§ **TAREFAS PEDIDAS**
(A) Segundo o texto do documento, qual é o primeiro dos direitos naturais do homem?
(B) Devolva, copiado sem nenhuma alteração, tudo o que vai de "A dignidade se" até "básicos sejam assegurados." no texto do documento.

§ **TEXTO DO DOCUMENTO**
● ● ● ● ●

Título: A dignidade perdida
Autor: MAURO SANTAYANA
Fonte: Jornal do Brasil, 23/11/2005, País, p. A2
A conclusão clara do encontro realizado segunda-feira por iniciativa do Jornal do Brasil, sobre o resgate da dignidade na atividade política, é de que estamos diante da catástrofe. Faz-se alguma coisa, e se faz já, ou os frágeis liames da sociedade nacional se rompem de uma vez, com a eclosão de um processo de desintegração nacional. As comunidades políticas vivem em crise permanente, na busca do equilíbrio entre o interesse individual e a necessidade coletiva. É uma tensão que se alivia em algumas etapas históricas e se acentua em outras. É o preço que os homens pagam pela sua presunção de superioridade na natureza. Os filósofos morais diriam que é o confronto permanente entre a besta e o anjo que coabitam o corpo e a alma dos homens. Os teólogos falam na pugna eterna entre o bem e o mal. À política - que deveria ser a mais sábia das atividades do homem - cabe administrar, dentro das condições específicas de cada tempo e circunstância, os conflitos entre os interesses humanos. Eles, no fundo, se resumem no problema da posse. Da posse de bens materiais (em princípio, o mundo é de todos) e de atributos éticos. É nesse ponto que surge o problema da dignidade na política. O que a política deve garantir (ao garantir outras propriedades, ou seja, aquelas coisas próprias ao homem) é a dignidade do ser único, indivisível, com sua própria personalidade, sua liberdade, sua vontade. O que faz alguns homens dignos ou indignos é o seu comportamento social.
A dignidade se confunde com os direitos naturais do homem. O primeiro desses direitos é o da vida, que deve ser preservada ao máximo. Comer não é só direito, mas dever de cada um; curar-se de eventual enfermidade é também um dever. Abandonar o próprio corpo à fome e à doença é, em uma visão mais alta da teologia, pecado capital. Deixar que alguém morra de fome, dispondo de comida que o possa salvar, é assassinato. É da dignidade do homem e da mulher buscar a comida com suas próprias mãos, para si e para seus filhos, ainda incapazes de fazê-lo. Quando impedimos o homem de buscar o pão de que necessita, estamos roubando a sua dignidade. O Estado existe exatamente para cuidar de que esses direitos básicos sejam assegurados.

● ● ● ● ●

§ **DADOS EXIBIDOS**
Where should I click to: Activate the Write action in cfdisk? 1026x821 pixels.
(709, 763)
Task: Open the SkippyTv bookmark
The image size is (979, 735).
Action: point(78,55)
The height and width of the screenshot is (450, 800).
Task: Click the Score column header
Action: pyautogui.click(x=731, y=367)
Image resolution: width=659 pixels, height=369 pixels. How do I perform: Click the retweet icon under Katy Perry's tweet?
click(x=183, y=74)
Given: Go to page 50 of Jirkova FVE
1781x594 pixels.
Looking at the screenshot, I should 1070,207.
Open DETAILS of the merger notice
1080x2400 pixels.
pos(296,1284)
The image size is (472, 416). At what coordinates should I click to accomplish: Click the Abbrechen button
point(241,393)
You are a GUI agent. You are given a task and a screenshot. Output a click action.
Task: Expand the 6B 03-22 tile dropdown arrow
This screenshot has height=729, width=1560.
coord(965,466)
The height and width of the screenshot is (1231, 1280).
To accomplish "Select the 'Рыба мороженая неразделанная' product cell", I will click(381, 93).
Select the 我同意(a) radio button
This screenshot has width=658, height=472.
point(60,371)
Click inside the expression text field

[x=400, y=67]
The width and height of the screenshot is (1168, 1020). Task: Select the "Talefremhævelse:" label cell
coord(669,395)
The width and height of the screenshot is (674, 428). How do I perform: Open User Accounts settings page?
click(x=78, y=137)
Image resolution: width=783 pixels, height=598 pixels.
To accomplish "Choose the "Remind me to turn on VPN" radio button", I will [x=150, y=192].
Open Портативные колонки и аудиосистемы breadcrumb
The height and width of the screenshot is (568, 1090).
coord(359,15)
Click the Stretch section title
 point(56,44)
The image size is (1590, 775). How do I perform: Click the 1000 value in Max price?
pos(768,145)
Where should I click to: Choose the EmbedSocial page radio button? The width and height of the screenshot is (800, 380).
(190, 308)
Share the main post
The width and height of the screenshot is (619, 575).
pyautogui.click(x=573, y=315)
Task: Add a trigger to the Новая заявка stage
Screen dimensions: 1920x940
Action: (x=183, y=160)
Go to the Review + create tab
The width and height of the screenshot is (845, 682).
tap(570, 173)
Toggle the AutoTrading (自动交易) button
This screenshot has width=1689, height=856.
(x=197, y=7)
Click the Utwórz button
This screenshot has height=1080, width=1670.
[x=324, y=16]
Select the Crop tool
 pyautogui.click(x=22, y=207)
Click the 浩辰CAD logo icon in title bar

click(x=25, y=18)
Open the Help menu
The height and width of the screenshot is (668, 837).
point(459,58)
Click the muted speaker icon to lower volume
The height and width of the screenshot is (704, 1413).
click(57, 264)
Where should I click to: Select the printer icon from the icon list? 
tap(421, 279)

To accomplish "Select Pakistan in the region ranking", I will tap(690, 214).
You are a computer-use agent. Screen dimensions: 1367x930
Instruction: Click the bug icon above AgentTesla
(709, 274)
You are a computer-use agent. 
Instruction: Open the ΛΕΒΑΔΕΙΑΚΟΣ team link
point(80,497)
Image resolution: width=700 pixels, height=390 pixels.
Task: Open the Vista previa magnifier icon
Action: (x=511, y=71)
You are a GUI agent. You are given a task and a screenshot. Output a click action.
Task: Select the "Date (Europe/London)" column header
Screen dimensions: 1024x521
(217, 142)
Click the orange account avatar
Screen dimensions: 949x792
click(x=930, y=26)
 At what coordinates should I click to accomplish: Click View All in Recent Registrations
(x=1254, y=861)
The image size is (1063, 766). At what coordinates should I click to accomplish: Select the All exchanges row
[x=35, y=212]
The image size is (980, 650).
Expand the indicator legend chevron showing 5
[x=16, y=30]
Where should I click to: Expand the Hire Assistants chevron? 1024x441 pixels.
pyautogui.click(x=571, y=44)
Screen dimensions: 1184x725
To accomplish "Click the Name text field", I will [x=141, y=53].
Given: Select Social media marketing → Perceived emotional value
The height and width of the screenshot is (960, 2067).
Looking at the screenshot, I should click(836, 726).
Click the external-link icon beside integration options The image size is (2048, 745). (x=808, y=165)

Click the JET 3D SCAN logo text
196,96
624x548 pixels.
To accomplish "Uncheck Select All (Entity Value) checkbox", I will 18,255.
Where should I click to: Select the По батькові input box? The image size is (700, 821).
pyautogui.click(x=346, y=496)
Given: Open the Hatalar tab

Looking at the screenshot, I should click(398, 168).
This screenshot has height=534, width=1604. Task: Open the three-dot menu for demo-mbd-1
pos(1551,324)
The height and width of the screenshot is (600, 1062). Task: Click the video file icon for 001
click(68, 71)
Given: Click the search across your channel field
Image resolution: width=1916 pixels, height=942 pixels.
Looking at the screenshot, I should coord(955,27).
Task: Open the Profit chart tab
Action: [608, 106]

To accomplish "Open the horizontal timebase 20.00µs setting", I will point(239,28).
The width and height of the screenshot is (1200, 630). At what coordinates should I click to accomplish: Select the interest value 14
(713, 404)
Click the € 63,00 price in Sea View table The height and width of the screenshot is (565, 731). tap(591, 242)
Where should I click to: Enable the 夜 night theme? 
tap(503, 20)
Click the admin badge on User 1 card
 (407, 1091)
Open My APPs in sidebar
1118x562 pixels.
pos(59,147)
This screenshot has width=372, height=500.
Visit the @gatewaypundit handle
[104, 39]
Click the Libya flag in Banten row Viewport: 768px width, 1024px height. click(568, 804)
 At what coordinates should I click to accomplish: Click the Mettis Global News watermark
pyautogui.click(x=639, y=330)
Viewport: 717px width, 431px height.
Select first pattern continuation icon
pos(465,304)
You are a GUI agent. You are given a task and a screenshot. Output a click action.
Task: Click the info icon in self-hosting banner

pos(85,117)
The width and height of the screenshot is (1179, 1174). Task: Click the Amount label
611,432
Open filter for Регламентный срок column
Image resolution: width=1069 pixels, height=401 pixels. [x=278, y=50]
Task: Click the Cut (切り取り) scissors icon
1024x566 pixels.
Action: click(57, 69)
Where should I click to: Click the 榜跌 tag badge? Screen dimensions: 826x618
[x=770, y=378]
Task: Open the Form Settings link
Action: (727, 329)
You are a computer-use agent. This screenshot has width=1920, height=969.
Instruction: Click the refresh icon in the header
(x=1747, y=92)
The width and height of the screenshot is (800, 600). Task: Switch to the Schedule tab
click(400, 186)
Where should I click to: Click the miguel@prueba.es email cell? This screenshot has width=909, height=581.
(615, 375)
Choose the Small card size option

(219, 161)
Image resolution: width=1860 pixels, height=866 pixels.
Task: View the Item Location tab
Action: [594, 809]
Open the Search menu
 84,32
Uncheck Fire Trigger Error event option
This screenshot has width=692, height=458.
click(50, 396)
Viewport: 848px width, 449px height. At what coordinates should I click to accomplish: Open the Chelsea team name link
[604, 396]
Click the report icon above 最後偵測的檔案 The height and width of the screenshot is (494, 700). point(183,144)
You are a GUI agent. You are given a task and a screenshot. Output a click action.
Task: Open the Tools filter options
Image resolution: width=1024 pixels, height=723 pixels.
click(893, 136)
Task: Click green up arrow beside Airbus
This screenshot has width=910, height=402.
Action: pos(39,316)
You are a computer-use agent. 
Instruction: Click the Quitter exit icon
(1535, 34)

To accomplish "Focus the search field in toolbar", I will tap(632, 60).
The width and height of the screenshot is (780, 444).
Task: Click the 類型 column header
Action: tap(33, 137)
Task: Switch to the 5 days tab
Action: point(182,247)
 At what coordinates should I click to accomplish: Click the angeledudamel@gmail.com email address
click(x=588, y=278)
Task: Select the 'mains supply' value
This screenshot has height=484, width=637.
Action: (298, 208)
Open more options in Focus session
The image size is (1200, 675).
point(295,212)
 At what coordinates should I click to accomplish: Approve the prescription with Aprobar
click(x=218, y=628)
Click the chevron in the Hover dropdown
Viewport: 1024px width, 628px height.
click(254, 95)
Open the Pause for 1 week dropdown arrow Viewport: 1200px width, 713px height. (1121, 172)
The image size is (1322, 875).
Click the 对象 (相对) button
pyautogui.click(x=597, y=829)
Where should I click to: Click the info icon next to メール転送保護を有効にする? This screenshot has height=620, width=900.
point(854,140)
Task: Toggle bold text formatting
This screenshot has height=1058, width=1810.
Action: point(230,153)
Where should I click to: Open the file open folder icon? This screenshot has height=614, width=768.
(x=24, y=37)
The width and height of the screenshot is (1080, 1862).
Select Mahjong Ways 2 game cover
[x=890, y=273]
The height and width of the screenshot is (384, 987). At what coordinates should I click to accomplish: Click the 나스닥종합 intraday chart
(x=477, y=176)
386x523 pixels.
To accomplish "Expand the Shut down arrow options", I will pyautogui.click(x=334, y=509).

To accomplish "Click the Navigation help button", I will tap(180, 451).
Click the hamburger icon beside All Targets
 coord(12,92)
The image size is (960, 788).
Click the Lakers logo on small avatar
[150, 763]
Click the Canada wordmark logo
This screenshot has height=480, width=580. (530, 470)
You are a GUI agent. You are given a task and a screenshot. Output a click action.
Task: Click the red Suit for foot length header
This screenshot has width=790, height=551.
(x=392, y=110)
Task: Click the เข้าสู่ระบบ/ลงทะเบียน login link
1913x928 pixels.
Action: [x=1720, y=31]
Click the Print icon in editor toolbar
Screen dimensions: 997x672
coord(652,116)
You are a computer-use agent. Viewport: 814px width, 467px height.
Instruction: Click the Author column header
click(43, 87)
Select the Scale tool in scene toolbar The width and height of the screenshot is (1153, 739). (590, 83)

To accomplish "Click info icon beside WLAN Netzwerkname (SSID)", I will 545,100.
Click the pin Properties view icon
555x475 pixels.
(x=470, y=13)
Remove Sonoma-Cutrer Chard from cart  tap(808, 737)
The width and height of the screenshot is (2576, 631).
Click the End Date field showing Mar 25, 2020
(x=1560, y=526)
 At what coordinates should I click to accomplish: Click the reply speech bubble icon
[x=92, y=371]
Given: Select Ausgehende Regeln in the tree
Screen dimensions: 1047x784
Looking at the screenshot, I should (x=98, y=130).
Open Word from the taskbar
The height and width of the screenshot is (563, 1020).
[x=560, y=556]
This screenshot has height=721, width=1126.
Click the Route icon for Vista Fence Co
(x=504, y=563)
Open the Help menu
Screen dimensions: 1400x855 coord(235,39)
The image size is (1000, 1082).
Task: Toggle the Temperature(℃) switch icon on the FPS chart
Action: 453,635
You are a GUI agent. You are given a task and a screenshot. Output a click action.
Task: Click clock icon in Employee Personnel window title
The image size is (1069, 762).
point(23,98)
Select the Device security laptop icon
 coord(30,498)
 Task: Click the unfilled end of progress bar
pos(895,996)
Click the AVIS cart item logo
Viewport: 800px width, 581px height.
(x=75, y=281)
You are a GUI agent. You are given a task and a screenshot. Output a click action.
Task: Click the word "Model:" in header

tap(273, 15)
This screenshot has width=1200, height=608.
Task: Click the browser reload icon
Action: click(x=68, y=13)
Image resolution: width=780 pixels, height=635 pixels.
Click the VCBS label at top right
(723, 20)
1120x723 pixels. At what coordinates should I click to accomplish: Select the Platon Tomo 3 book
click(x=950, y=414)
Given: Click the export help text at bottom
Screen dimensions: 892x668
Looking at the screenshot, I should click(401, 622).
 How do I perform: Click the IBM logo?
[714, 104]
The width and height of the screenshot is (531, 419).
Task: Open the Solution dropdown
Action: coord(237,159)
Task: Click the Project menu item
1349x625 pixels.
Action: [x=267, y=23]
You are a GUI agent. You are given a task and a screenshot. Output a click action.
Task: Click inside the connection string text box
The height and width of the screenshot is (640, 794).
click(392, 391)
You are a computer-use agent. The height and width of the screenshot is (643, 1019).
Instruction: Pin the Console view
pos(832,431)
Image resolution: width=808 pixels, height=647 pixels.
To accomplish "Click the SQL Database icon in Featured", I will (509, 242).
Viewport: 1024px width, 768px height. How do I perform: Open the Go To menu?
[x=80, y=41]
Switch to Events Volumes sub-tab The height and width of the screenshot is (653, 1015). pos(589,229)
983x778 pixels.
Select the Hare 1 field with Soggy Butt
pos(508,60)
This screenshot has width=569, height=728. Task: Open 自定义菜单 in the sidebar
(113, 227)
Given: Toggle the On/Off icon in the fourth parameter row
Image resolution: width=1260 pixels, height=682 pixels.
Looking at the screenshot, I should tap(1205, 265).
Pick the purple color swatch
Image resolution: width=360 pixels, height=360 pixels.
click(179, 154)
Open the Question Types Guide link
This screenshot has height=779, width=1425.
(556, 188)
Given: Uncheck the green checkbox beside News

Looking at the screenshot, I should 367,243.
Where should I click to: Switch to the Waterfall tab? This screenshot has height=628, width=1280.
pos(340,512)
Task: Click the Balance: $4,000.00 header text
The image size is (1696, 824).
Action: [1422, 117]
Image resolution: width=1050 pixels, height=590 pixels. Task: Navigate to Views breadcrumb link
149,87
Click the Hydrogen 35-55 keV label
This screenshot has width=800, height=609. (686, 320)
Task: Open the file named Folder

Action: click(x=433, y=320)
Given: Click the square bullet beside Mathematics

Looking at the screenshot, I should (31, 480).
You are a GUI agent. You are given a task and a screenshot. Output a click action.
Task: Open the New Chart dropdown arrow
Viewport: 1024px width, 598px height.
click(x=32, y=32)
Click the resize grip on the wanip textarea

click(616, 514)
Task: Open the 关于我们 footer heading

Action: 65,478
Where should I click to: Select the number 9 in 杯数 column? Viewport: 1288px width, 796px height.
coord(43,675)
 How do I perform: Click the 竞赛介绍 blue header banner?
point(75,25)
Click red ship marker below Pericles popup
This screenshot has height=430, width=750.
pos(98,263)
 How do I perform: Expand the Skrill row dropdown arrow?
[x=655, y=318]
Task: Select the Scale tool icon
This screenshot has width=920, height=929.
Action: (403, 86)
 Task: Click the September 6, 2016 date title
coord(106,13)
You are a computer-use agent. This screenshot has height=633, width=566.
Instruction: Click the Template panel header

● ● ● ● ●

§ **RESPOSTAS**
(A) O direito à vida.

(B)
A dignidade se confunde com os direitos naturais do homem. O primeiro desses direitos é o da vida, que deve ser preservada ao máximo. Comer não é só direito, mas dever de cada um; curar-se de eventual enfermidade é também um dever. Abandonar o próprio corpo à fome e à doença é, em uma visão mais alta da teologia, pecado capital. Deixar que alguém morra de fome, dispondo de comida que o possa salvar, é assassinato. É da dignidade do homem e da mulher buscar a comida com suas próprias mãos, para si e para seus filhos, ainda incapazes de fazê-lo. Quando impedimos o homem de buscar o pão de que necessita, estamos roubando a sua dignidade. O Estado existe exatamente para cuidar de que esses direitos básicos sejam assegurados.